Exercise objective: Retype each record exactly.

Records:
● ● ● ● ●
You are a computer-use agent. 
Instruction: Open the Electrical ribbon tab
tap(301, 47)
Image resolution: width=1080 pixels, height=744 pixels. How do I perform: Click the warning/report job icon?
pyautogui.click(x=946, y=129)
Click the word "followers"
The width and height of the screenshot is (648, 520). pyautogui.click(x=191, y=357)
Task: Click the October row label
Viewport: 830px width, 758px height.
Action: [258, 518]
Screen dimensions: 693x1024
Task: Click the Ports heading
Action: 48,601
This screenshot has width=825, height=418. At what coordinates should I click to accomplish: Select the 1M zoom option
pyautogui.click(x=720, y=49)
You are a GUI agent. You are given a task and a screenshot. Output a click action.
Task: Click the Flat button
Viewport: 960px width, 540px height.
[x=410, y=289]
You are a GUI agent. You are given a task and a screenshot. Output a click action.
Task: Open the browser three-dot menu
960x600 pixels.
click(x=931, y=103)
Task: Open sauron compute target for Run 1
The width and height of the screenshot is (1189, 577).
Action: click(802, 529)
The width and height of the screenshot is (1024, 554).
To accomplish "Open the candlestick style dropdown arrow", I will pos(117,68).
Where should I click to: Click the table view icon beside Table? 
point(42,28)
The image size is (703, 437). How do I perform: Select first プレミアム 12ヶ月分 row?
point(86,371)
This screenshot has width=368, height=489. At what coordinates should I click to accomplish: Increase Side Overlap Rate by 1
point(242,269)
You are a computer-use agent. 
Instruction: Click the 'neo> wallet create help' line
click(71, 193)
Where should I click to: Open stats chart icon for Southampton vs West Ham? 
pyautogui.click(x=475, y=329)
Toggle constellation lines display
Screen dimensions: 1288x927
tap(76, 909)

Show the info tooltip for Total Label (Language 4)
● ● ● ● ●
Written reply:
You are a computer-use agent. 
Instruction: Open the Electrical ribbon tab
tap(301, 47)
Image resolution: width=1080 pixels, height=744 pixels. How do I perform: Click the warning/report job icon?
pyautogui.click(x=946, y=129)
Click the word "followers"
The width and height of the screenshot is (648, 520). pyautogui.click(x=191, y=357)
Task: Click the October row label
Viewport: 830px width, 758px height.
Action: [258, 518]
Screen dimensions: 693x1024
Task: Click the Ports heading
Action: 48,601
This screenshot has width=825, height=418. At what coordinates should I click to accomplish: Select the 1M zoom option
pyautogui.click(x=720, y=49)
You are a GUI agent. You are given a task and a screenshot. Output a click action.
Task: Click the Flat button
Viewport: 960px width, 540px height.
[x=410, y=289]
You are a GUI agent. You are given a task and a screenshot. Output a click action.
Task: Open the browser three-dot menu
960x600 pixels.
click(x=931, y=103)
Task: Open sauron compute target for Run 1
The width and height of the screenshot is (1189, 577).
Action: click(802, 529)
The width and height of the screenshot is (1024, 554).
To accomplish "Open the candlestick style dropdown arrow", I will pos(117,68).
Where should I click to: Click the table view icon beside Table? 
point(42,28)
The image size is (703, 437). How do I perform: Select first プレミアム 12ヶ月分 row?
point(86,371)
This screenshot has width=368, height=489. At what coordinates should I click to accomplish: Increase Side Overlap Rate by 1
point(242,269)
You are a computer-use agent. 
Instruction: Click the 'neo> wallet create help' line
click(71, 193)
Where should I click to: Open stats chart icon for Southampton vs West Ham? 
pyautogui.click(x=475, y=329)
Toggle constellation lines display
Screen dimensions: 1288x927
tap(76, 909)

Show the info tooltip for Total Label (Language 4)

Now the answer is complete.